= Passage extrait =
________________________
C’était le premier dimanche de juin 2023, je me préparais pour une nouvelle partie de pêche sur le cours moyen de l’Elorn. Waders et chaussures enfilés, gilet de pêche rempli de boites à mouches, épuisette aimantée dans le dos, j’ajustais avec enthousiasme mon chapeau, direction la rivière.
Le calendrier lunaire nous annonçait une pleine lune. Autant dire que nous, pêcheurs en rivière, nous y croyons à ces journées fastes d’éclosions de mouches de mai que les prédictions du calendrier solunaire, né des réflexions de John Alden Knight, un pêcheur américain, nous promettent aux nouvelles lunes et aux pleines lunes. Mais encore faut-il que les autres paramètres soient réunis : Les conditions météo tout d’abord. Nébulosité et luminosité, température de l’air, pluviométrie et hygrométrie, pression atmosphérique, force et orientation du vent influent sur le comportement des poissons mais aussi, et surtout , sur celui des petites bêtes qui constituent l’alimentation des truites. Ajoutons un paramètre important, la température de l’eau, son oxygénation et, pour terminer, globalement l’état de la rivière, son niveau et son débit. L’ultime paramètre serait la qualité du pêcheur à chaque instant sur la rivière, mais je ne me risquerais pas à les détailler.
Depuis deux semaines les conditions météorologiques s’étaient stabilisées en un vent de Nord-Est plus ou moins fort selon les jours, avec une matinée plutôt grisâtre, fraîche, puis un plein soleil en fin de matinée. Les températures montaient ainsi en journée à 20-23 degrés asséchant les foins fraichement coupés dans les prairies de fond de vallée.
La nature avait bien profité des fortes pluies de début mai. Orties, ronces, ciguës s’étaient développées généreusement sur les sentiers de pêcheur sur les rives, parfois aux limites du praticable. Le lac du Drennec avait également retrouvé un niveau nominal, après un été 2022 de sécheresse historique. Le débit réservé de l’Elorn, alimenté par Le Drennec, était donc très satisfaisant.
Il était 10h30 et j’étais campé sur le vieux pont qui enjambe l’Elorn, point de départ du parcours que j’avais choisi.
Nous autres pêcheurs apprécions ces ponts à partir desquels nous aimons observer le parcours, les courants, les radiers, les profonds, les souches d’arbres, les zones encombrées, les zones d’herbiers, les insectes présents au-dessus de la rivière, et l’activité des poissons dévoilée par les gobages visibles. Un gobage, et c’est l’exclamation, l’exaltation qui monte.
L’observation, la collecte d’informations, déterminent à la fois notre stratégie de déambulation au bord, ou les pieds dans la rivière, et le choix des imitations qui pareront notre bas de ligne.
C’est pourquoi, sur ce parcours de l’Elorn que je ne connaissais pas, je pris particulièrement le temps d’observer, de détailler les sections de la rivière que j’allais emprunter en marchant dans l’eau.
________________________
= Lignes brutes =
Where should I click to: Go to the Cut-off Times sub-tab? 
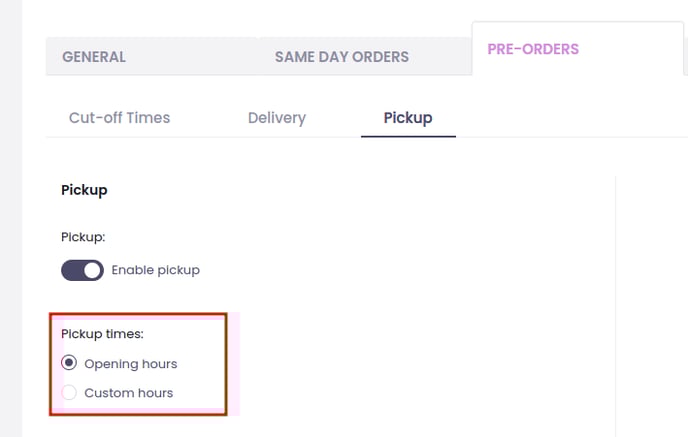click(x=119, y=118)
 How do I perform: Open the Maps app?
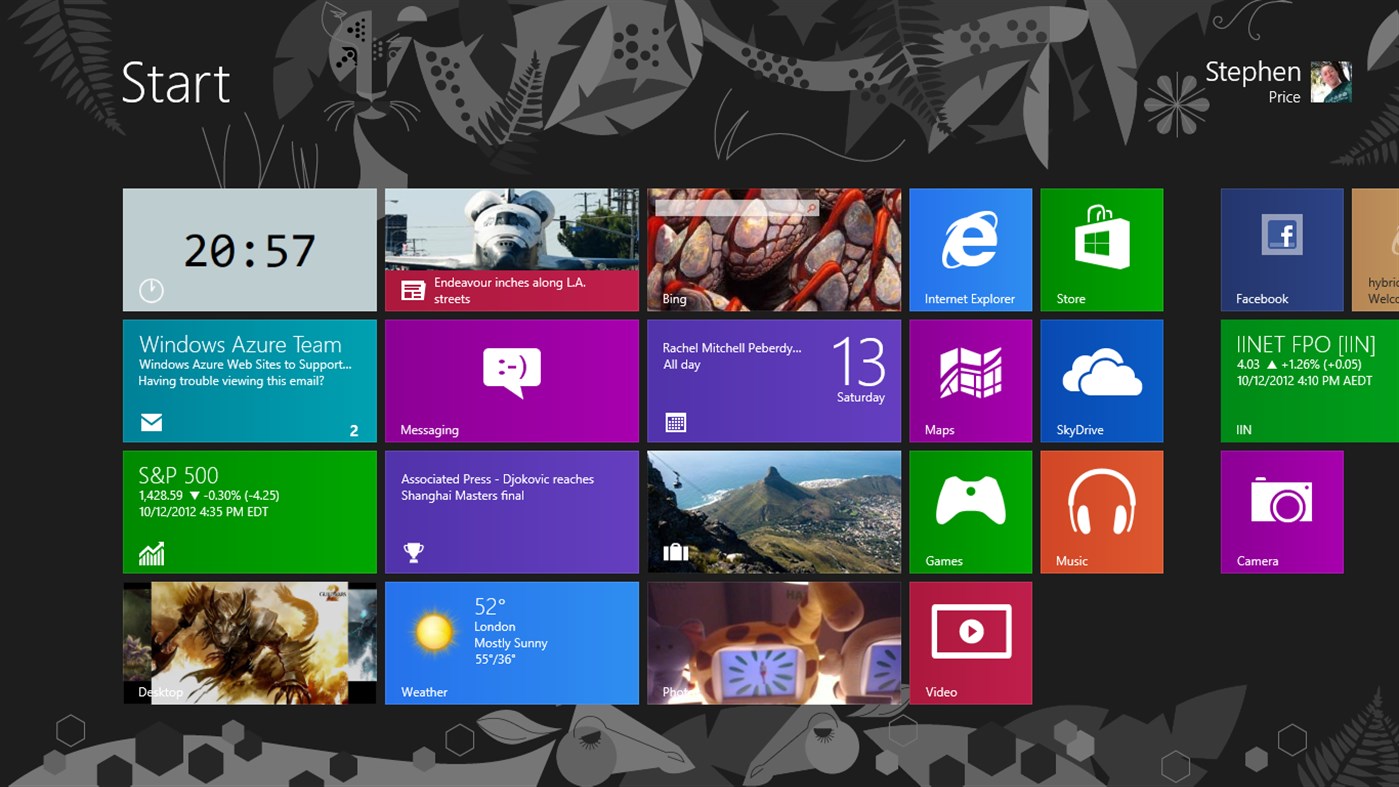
________________________
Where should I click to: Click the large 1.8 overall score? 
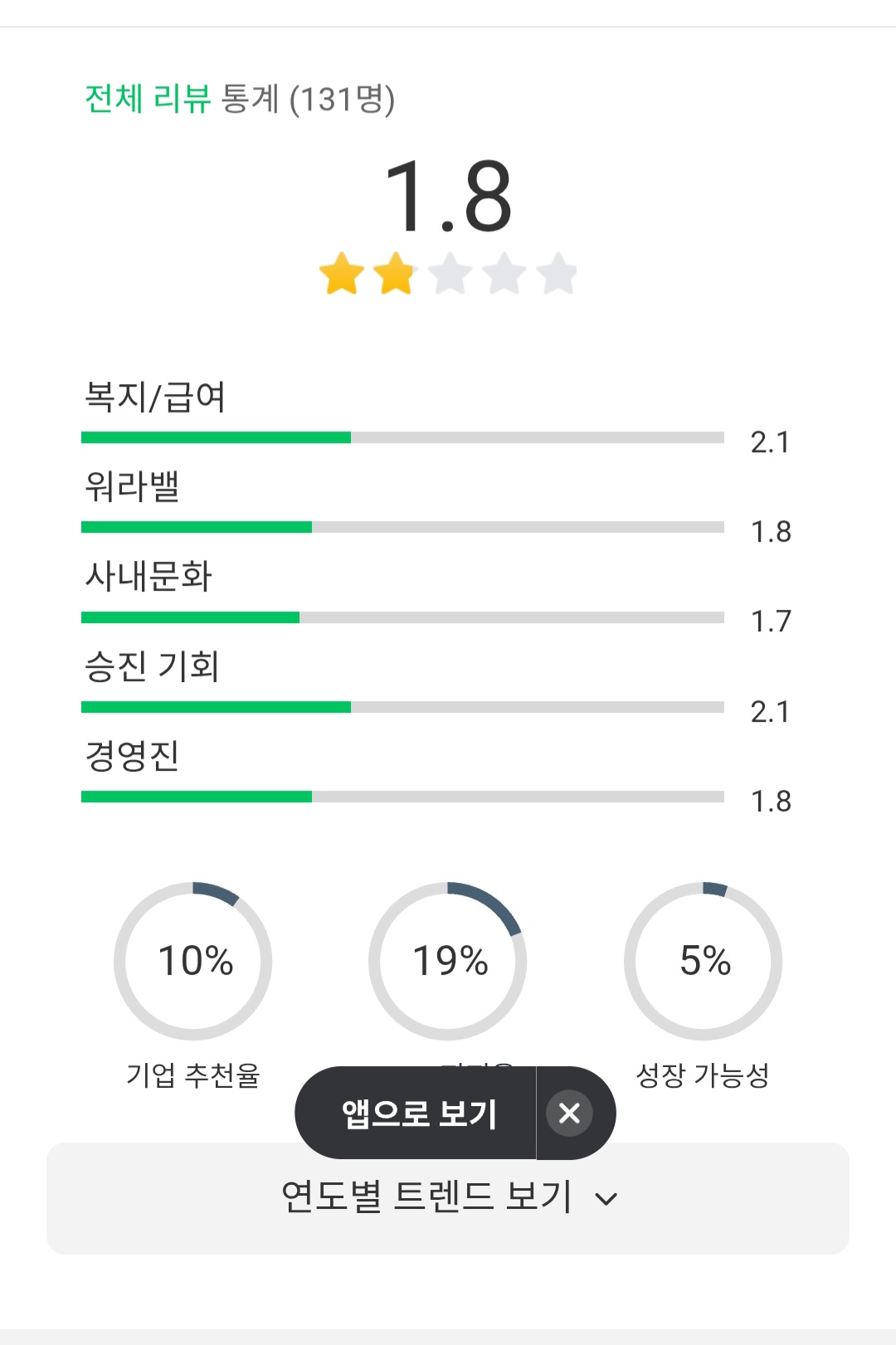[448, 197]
________________________
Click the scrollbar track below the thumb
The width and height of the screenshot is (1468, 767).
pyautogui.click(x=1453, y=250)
________________________
= Tâche courte A =
Recopiez dans le récit de pêche sur l’Elorn tout ce qui va de « L’observation, la collecte » jusqu’à « bas de ligne. ».
= Tâche courte B =
Traduisez en anglais cette phrase du récit de pêche sur l’Elorn : « Il était 10h30 et j’étais campé sur le vieux pont qui enjambe l’Elorn, point de départ du parcours que j’avais choisi. »

= Bonne réponse A =
L’observation, la collecte d’informations, déterminent à la fois notre stratégie de déambulation au bord, ou les pieds dans la rivière, et le choix des imitations qui pareront notre bas de ligne.

= Bonne réponse B =
It was 10:30, and I was planted on the old bridge that spans the Elorn, the starting point of the stretch I had chosen.